--- Excerpt provided Enclosed Below ---

Sentencing scheduled for March 6
Loveday

After a five-day trial and a three-hour deliberation, a jury Friday found Durango resident Harold Loveday guilty of three counts of sexually assaulting three children younger than 15 and one count of incest.

Several people cried when District Judge William Herringer read the verdict to a packed gallery.

Sentencing is scheduled for March 6.

In opening arguments, Assistant District Attorney Christian Champagne told the jury Loveday molested three young girls between 2001 and 2010, performing oral sex on a 12-year-old in his family’s school bus and on a 13-year-old in his trailer.

Champagne said Loveday was a serial predator who sought out “vulnerable children from broken homes because lost kids make the best victims.”

Defense attorney Becky Briggs countered that the girls’ painful stories of childhood sexual abuse couldn’t be trusted.

“These are troubled girls from very dysfunctional backgrounds,” she said.

She said they were not “Girl Scouts or honor students,” but children who partook in “drug use, orgies, skipping school and running away from home.”

--- End of Enclosed Excerpt provided ---
--- Entries supplied Enclosed Below ---

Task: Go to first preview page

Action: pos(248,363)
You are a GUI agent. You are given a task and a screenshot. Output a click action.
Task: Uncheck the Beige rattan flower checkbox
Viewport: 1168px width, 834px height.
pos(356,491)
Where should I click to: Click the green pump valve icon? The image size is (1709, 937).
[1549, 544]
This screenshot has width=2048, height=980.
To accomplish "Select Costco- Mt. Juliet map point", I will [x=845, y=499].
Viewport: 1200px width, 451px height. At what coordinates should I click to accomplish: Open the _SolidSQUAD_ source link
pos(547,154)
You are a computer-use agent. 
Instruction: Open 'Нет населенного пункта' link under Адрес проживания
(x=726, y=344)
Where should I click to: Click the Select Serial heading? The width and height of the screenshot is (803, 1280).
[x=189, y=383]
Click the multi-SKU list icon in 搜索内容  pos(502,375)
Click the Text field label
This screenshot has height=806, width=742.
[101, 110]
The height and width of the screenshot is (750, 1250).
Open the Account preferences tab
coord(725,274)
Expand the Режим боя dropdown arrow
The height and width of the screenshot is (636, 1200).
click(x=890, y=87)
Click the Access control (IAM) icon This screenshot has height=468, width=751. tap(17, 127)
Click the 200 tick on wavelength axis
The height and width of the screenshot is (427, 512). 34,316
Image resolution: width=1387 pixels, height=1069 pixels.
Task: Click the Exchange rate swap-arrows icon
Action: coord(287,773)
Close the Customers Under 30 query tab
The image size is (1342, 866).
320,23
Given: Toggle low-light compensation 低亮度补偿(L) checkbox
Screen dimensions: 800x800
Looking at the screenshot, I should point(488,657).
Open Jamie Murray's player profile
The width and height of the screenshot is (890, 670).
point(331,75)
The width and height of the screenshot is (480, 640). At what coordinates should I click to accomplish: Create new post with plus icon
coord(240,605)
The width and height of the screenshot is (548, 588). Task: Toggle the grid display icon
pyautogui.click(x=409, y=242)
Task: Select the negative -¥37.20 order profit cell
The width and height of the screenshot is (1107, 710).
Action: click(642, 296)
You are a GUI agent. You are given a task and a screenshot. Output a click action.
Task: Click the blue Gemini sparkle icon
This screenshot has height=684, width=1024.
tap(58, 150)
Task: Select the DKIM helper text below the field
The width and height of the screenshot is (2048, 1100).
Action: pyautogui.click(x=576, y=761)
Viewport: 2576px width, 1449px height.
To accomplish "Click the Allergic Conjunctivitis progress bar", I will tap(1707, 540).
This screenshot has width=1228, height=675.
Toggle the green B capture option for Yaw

--- End of Enclosed Entries supplied ---

**Required tasks**
1: Write out everything in the Loveday trial article from "Champagne said Loveday" down to "couldn’t be trusted.".
2: Shorten the paragraph of the Loveday trial article that begins "After a five-day trial and a three-hour deliberation" into a brief list, keeping its main facts.
3: Carry on the Loveday trial article from its last sentence.
None of the data above is needed here.

**Answers**
1:
Champagne said Loveday was a serial predator who sought out “vulnerable children from broken homes because lost kids make the best victims.”

Defense attorney Becky Briggs countered that the girls’ painful stories of childhood sexual abuse couldn’t be trusted.

2:
- Trial length: five days
- Jury deliberation: three hours
- Verdict, on Friday: Durango resident Harold Loveday guilty
- Charges: three counts of sexually assaulting three children younger than 15 and one count of incest

3:
Though Harold Loveday did not take the stand, his son Daniel Loveday testified on his behalf as a defense witness. But Daniel Loveday, who said he had been sexually involved with one of his father’s accusers when he was 17 and she was 13, caught the courtroom off guard when he verbally denigrated the girl repeatedly. During his testimony, Daniel Loveday used a fairly even ratio of swear words, misogynist epithets and regular nouns and verbs.

“I have never seen testimony like that in a courtroom,” defense attorney Daniel Shaffer said during his closing argument.

Shaffer said without more meaningful DNA evidence, the entire prosecution depended on the testimony of three “troubled, troubled young women,” who he alternately characterized as drug-addled, disposed to lying and historically prone to sexual promiscuity.

Champagne rebutted, saying that in the course of seeking justice, the victims had gone through years of “living hell,” getting “poked and prodded and examined” while forced to tell their stories of sexual abuse to strangers.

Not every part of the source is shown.